> _TASK TO CARRY OUT_
Retype only what runs from the line with "Open macOS Control Center toggles" through the end of the entries, exactly and in full, but omit any picture you find.

> _RECORDS SUPPLIED_

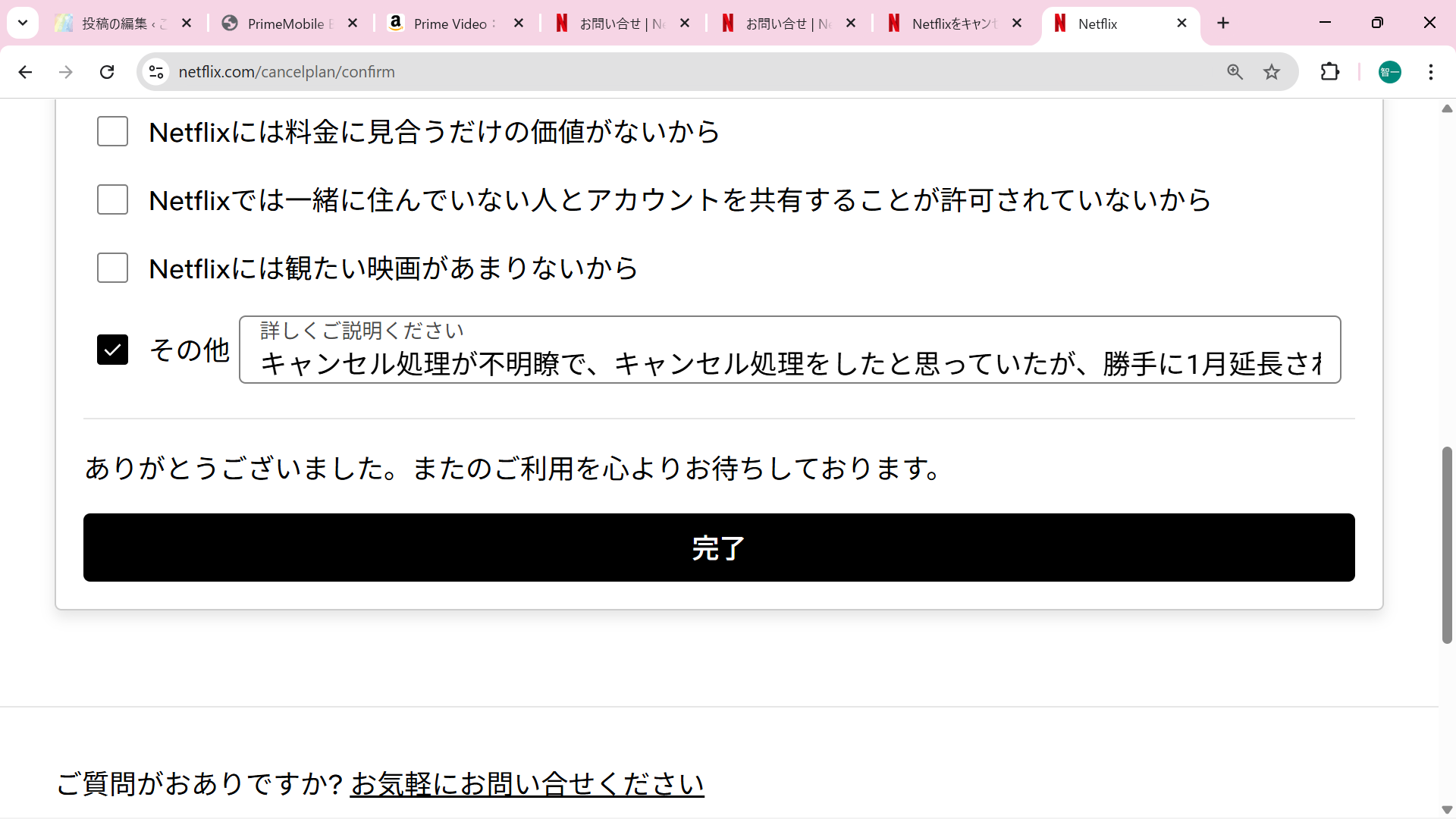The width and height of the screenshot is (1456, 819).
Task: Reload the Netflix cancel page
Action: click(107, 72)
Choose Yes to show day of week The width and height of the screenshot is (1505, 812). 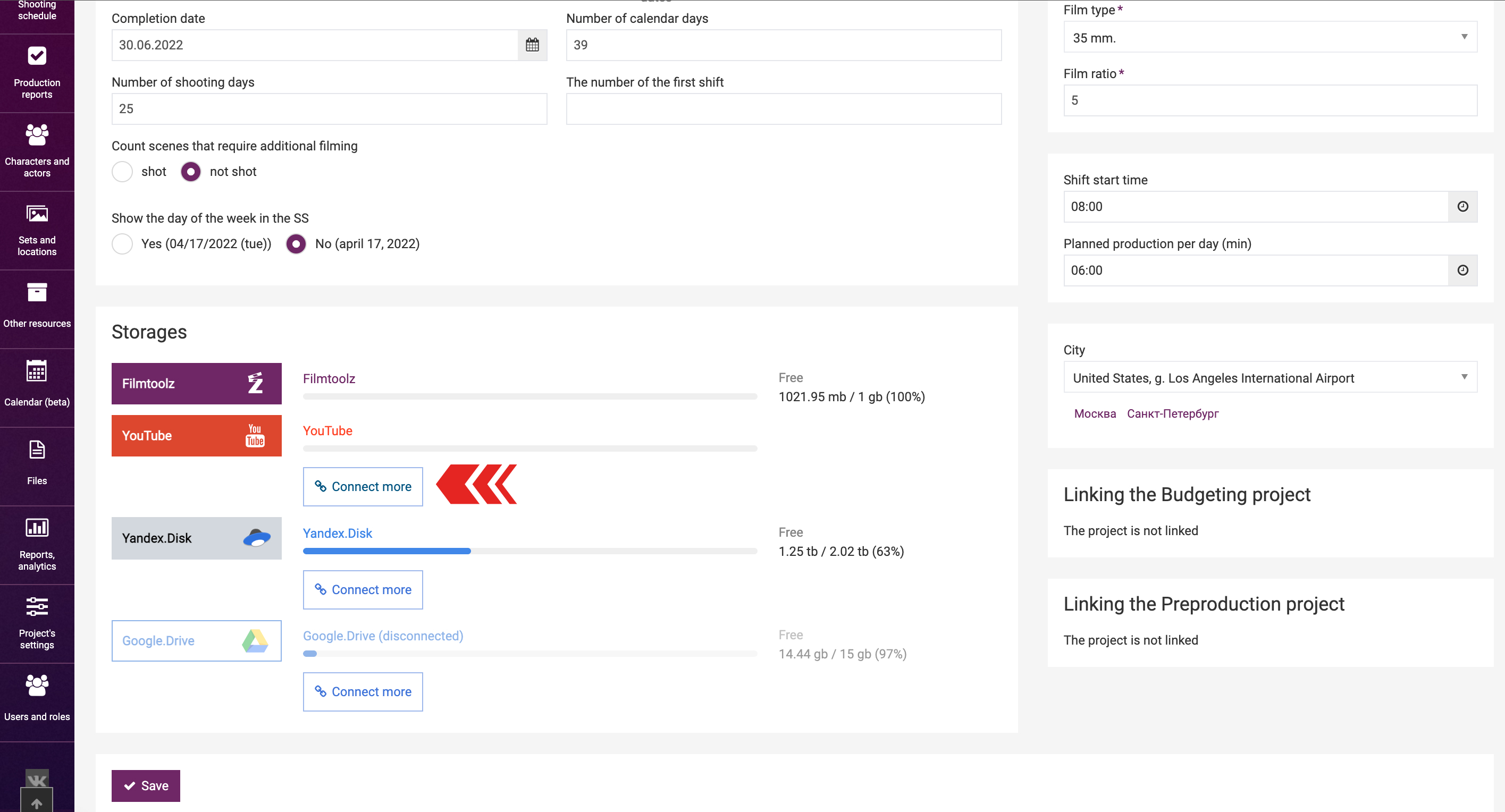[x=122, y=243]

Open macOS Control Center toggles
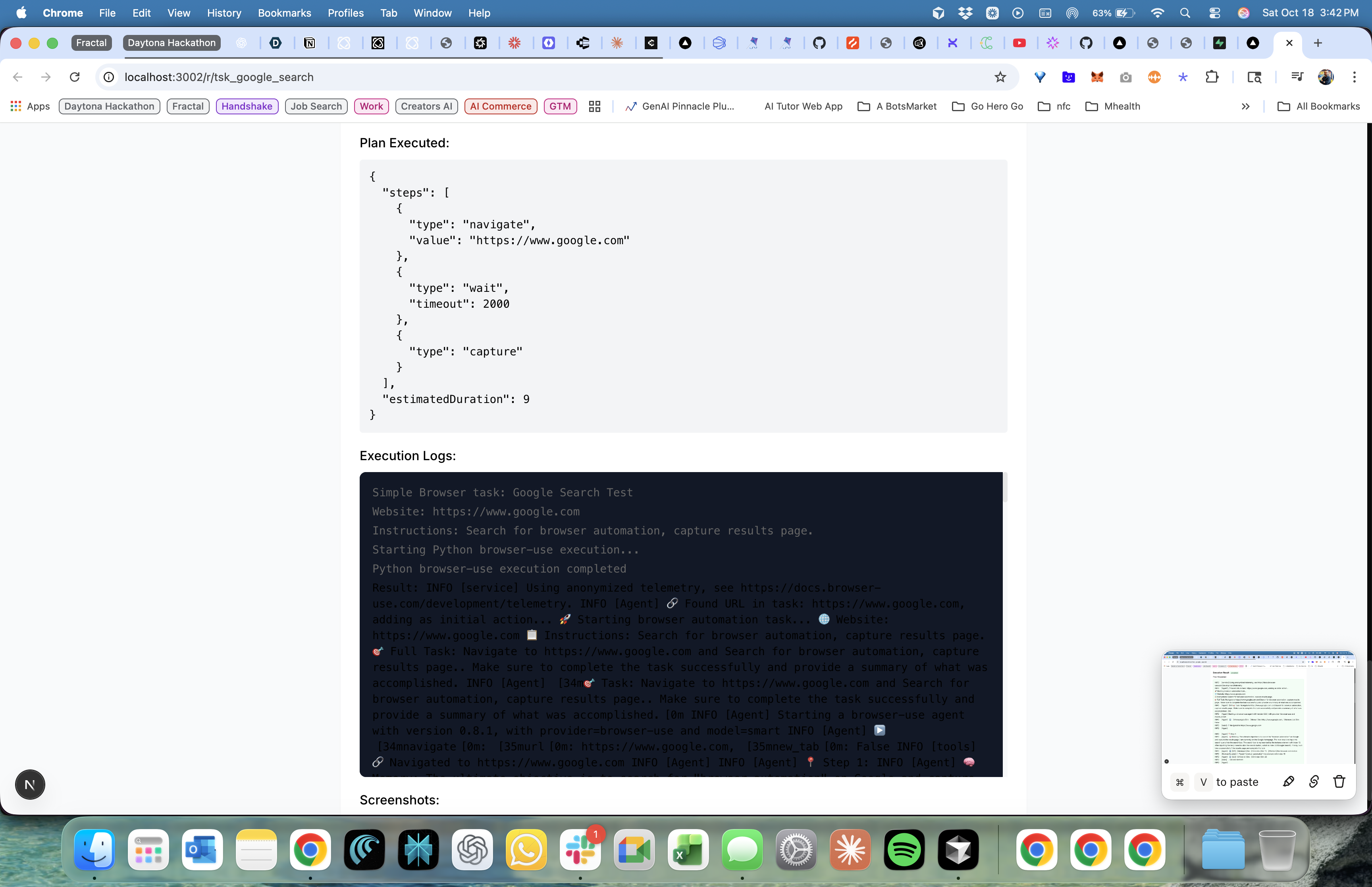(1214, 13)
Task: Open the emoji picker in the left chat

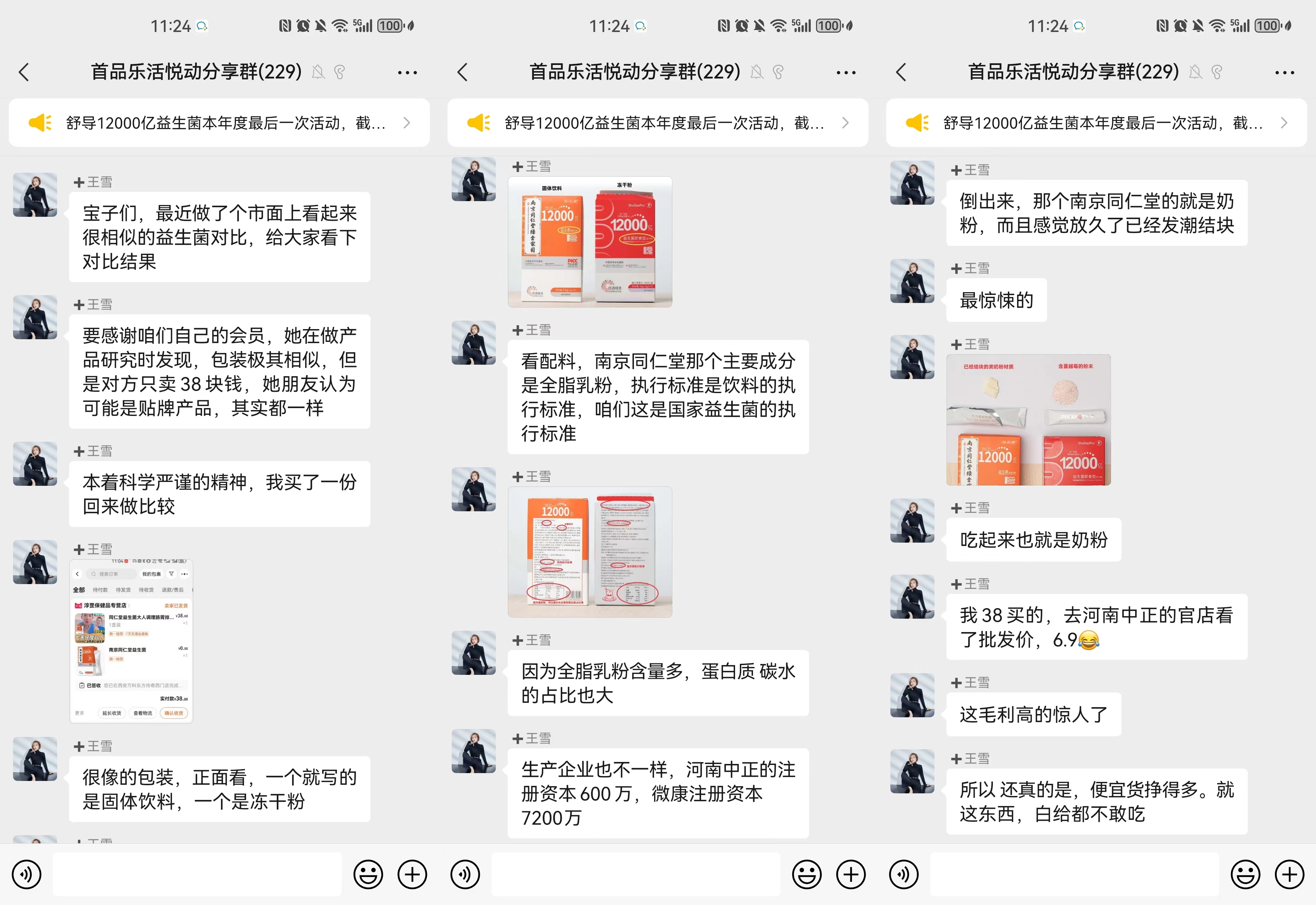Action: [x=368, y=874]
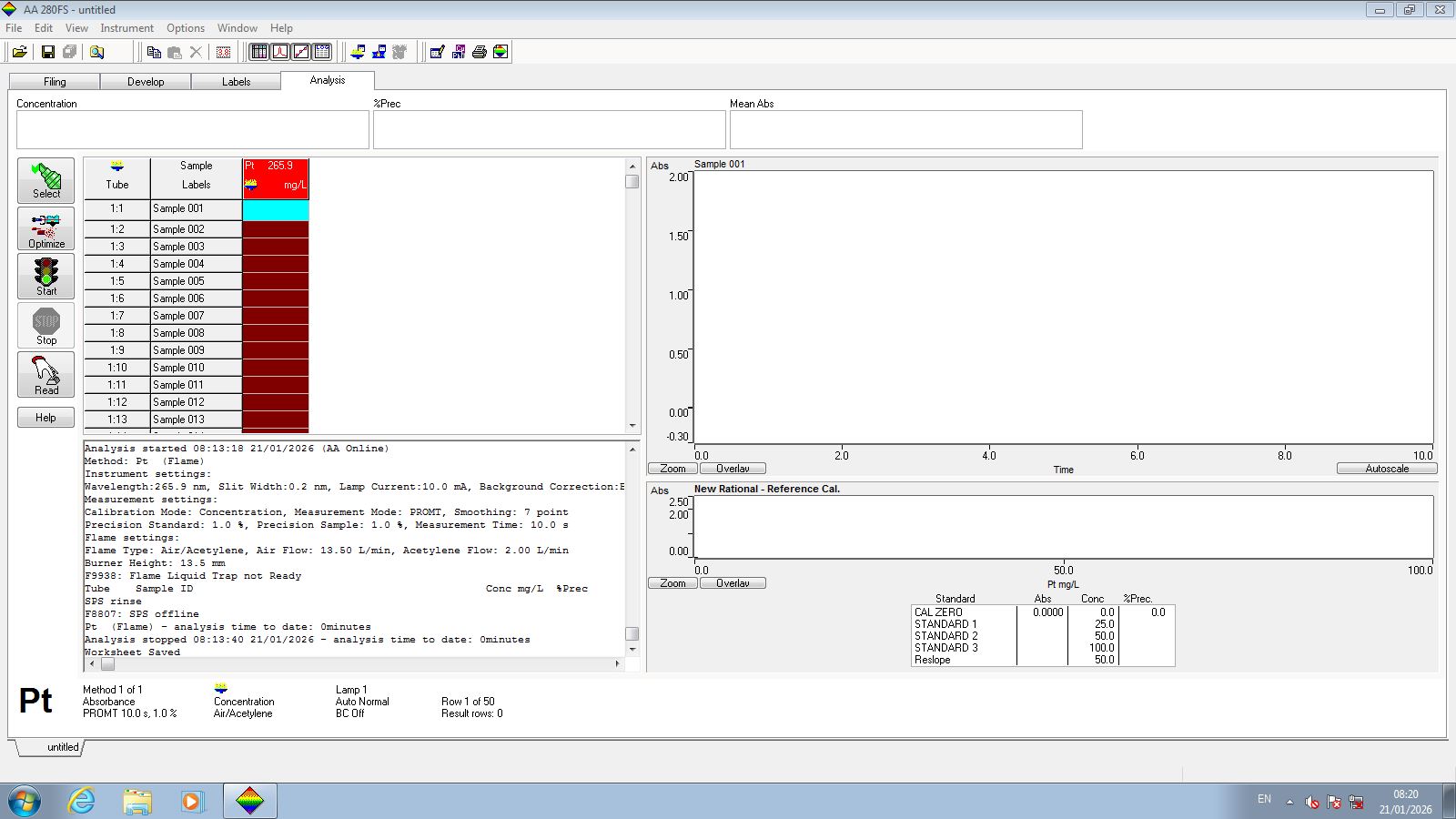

> _EXERCISE SOLUTION_
Open macOS Control Center toggles
(1214, 13)
Task: Open the emoji picker in the left chat

Action: [x=368, y=874]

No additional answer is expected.